Como, então, poderemos retornar a essa identidade estática
com nossos eus mais profundos? De que modo pode ser realizada essa necessária
união entre a alma individual e as Essências da realidade universal?
Onde o caminho que conduziria finalmente ao aprimoramento e melhoramento
do indivíduo e conseqüentemente à solução
dos desconcertantes problemas do mundo dos homens? O aparecimento do gênio,
independentemente dos vários aspectos e campos de sua manifestação,
é marcado pela ocorrência de um curioso fenômeno acompanhado
quase sempre por visão e êxtase supremos. Essa experiência
a que faço alusão é indubitavelmente a indicação
de qualidade e legitimidade e a marca essencial de realização
genuína. Essa experiência apocalíptica não é
concedida à mediocridade. À pessoa ordinária, carregada
como se acha com o dogma e a tradição fatigada raramente ocorre
esse lampejo de luz espiritual que faz sua descida em esplêndidas
línguas de chama como o Espírito Santo de Pentecostes, radiante
de alegria e da mais elevada sabedoria, prenhe de inspiração
espontânea. Os sofisticados, os saturados pelos prazeres, os diletantes
- esses estão excluídos por barreiras intransponíveis
dos méritos de sua bênção. Para os que têm
talento tão-somente essa revelação não acontece,
embora o talento possa ser um ponto de partida para o gênio. O gênio
não é e nunca foi no passado simplesmente o resultado de zelo
e paciência infinitos. Mas penso que pouca importância necessite
ser dada à definição reiterada freqüentemente
relativa a uma certa alta percentagem de transpiração associada
a um reduzidíssimo restante de inspiração. Por maior
que seja o valor da transpiração, ele não pode produzir
os efeitos magníficos do gênio. Em todo campo do empreendimento
na vida cotidiana, em toda parte vemos realizada uma imensa quantidade de
excelente labor, indispensável como tal, em que se vertem literalmente
litros de suor sem que se evoque, de fato, uma fração de uma
idéia criativa ou de uma exaltação. Essas expressões
exteriorizantes do gênio - zelo, paciência, transpiração
- são simplesmente as manifestações de uma superabundância
de energia procedente de um centro oculto de consciência. Não
passam de meios pelos quais o gênio se distingue, esforçando-se
para tornar conhecidos aquelas idéias e aqueles pensamentos que foram
arremessados para dentro da consciência e penetraram aquela linha
divisória que logra demarcar e separar o profano daquilo que é
divino. O gênio em si é produzido ou ocorre concomitantemente
com uma experiência espiritual da mais elevada ordem intuicional.

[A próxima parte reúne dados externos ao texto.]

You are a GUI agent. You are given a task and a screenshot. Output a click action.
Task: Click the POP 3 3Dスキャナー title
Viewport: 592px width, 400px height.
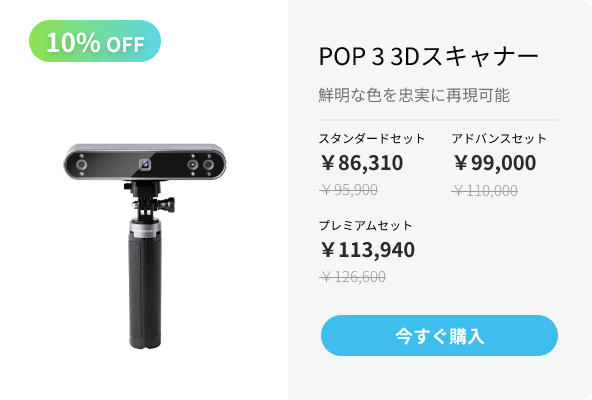(x=429, y=57)
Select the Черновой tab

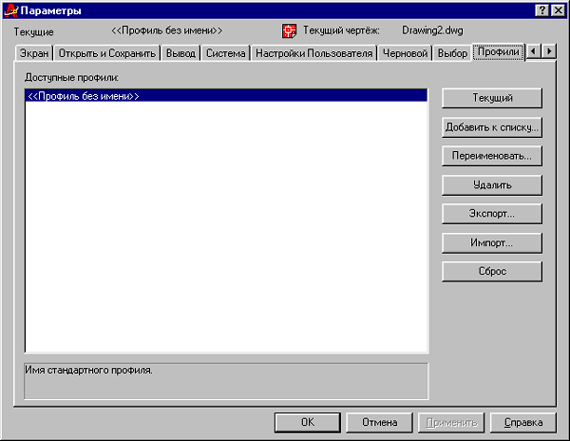pos(405,53)
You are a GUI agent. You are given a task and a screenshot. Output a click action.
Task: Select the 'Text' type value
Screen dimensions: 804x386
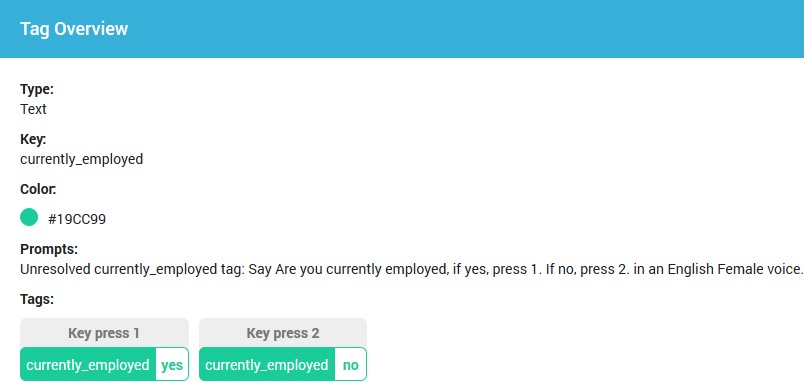(x=33, y=109)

É uma experiência que, trovejando do empíreo como um
raio ígneo
proveniente do trono de Júpiter, traz consigo uma inspiração
instantânea e uma retidão duradoura, com uma realização
de todos os anseios da mente e da constituição emocional.

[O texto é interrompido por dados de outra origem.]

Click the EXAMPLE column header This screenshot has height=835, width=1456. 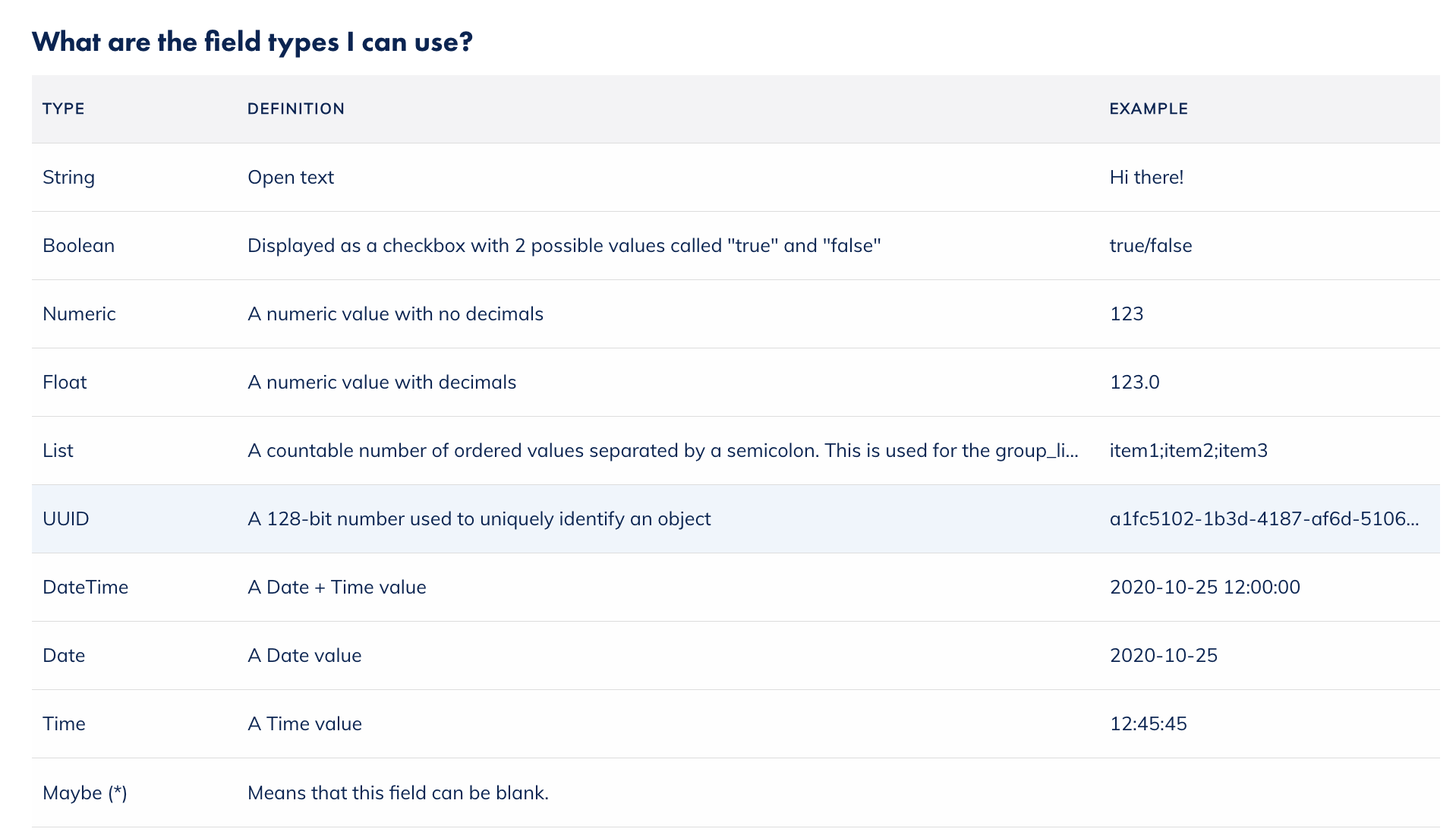(1149, 109)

Não pretendo investigar a causa primordial dessa experiência,
familiar àqueles raros indivíduos cujas vidas foram assim
abençoadas desde a sua tenra infância até os seus derradeiros
dias. Uma tal investigação me levaria longe demais, conduzindo
ao domínio de impalpabilidades metafísicas e filosóficas,
no qual de momento não desejo ingressar. A reflexão, contudo,
produz um fato bastante significativo. Aqueles indivíduos que receberam
o título de "gênio" e foram chamados de grandes pela
espécie humana foram os receptores de uma tal inimitável experiência
que mencionei. Embora possa muito bem ser uma generalização,
trata-se, não obstante, de uma generalização que traz
consigo a marca da verdade. Muitas outras pessoas inferiores cujas vidas
receberam alegria e brilho de maneira similar foram capacitadas conseqüentemente
a realizar uma certa obra na vida, artística ou secular, que, de
outra forma, teria sido impossível. Agora constitui um postulado
mais ou menos lógico aquele que se conclui como uma direta conseqüência
da premissa precedente, a saber: supondo que fosse possível através
de uma espécie detentora de treinamento psicológico e espiritual
induzir essa experiência ao interior da consciência de vários
homens e mulheres dos dias de hoje, a humanidade como um todo poderia ser
elevada além das aspirações mais sublimes, e surgiria
uma poderosa nova raça de super-homens. Na realidade, é para
essa meta que a evolução tende e o que é encarado por
todos os reinos da natureza. Desde os primórdios, quando o homem
inteligente surgiu pela primeira vez no palco da evolução,
devem ter existido métodos técnicos de realização
espiritual por meio dos quais a verdadeira natureza humana poderia ser averiguada,
e por meio dos quais, ademais, o gênio da mais alta ordem desenvolveu-se.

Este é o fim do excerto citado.